__Task details__:
Print the entries exactly; no image belongs in the copy.

[Stored data]
>>>
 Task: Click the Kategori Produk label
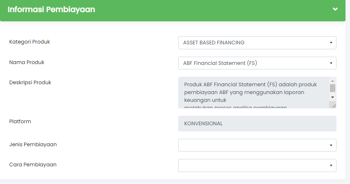pos(30,42)
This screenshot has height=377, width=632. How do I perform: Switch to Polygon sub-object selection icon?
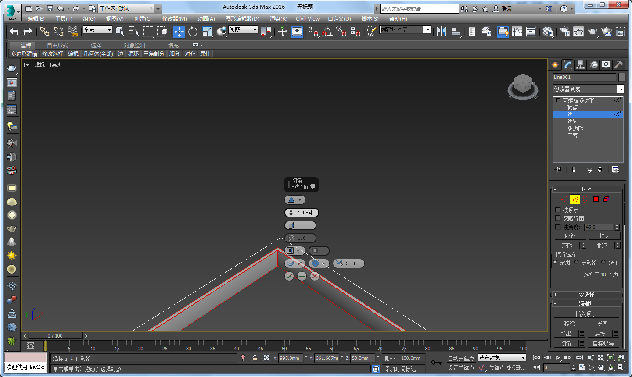[x=596, y=199]
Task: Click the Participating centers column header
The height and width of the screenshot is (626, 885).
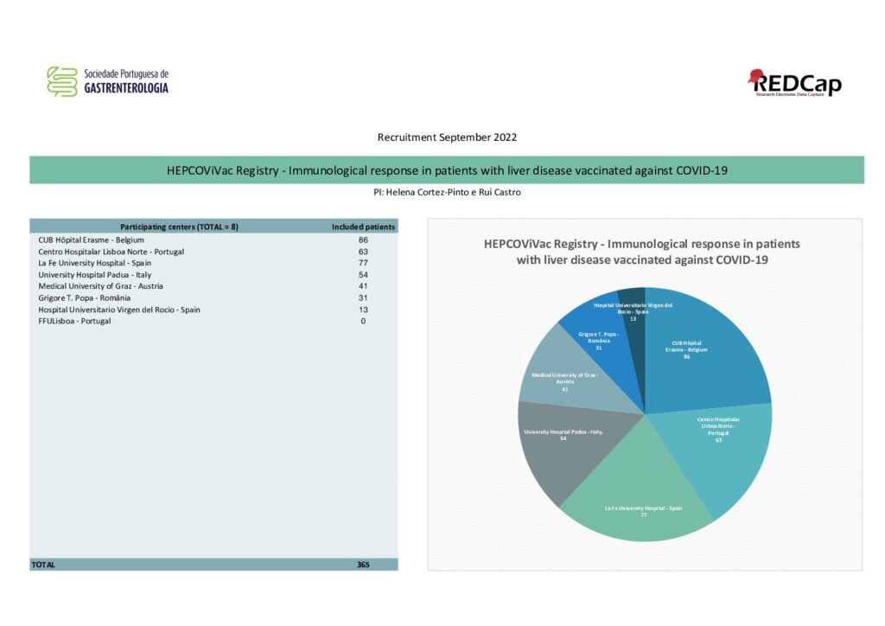Action: coord(179,227)
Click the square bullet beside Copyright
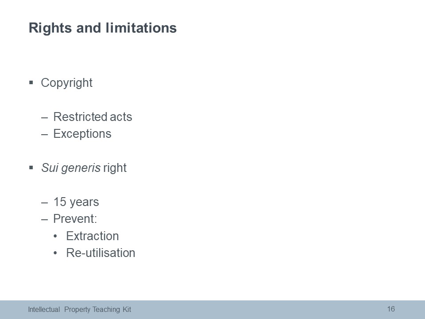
<<<
__Written answer__:
 Task: Click the Kategori Produk label
pos(30,42)
This screenshot has height=377, width=632. How do I perform: Switch to Polygon sub-object selection icon?
[x=596, y=199]
Task: Click the Participating centers column header
The height and width of the screenshot is (626, 885).
Action: coord(179,227)
Click the square bullet beside Copyright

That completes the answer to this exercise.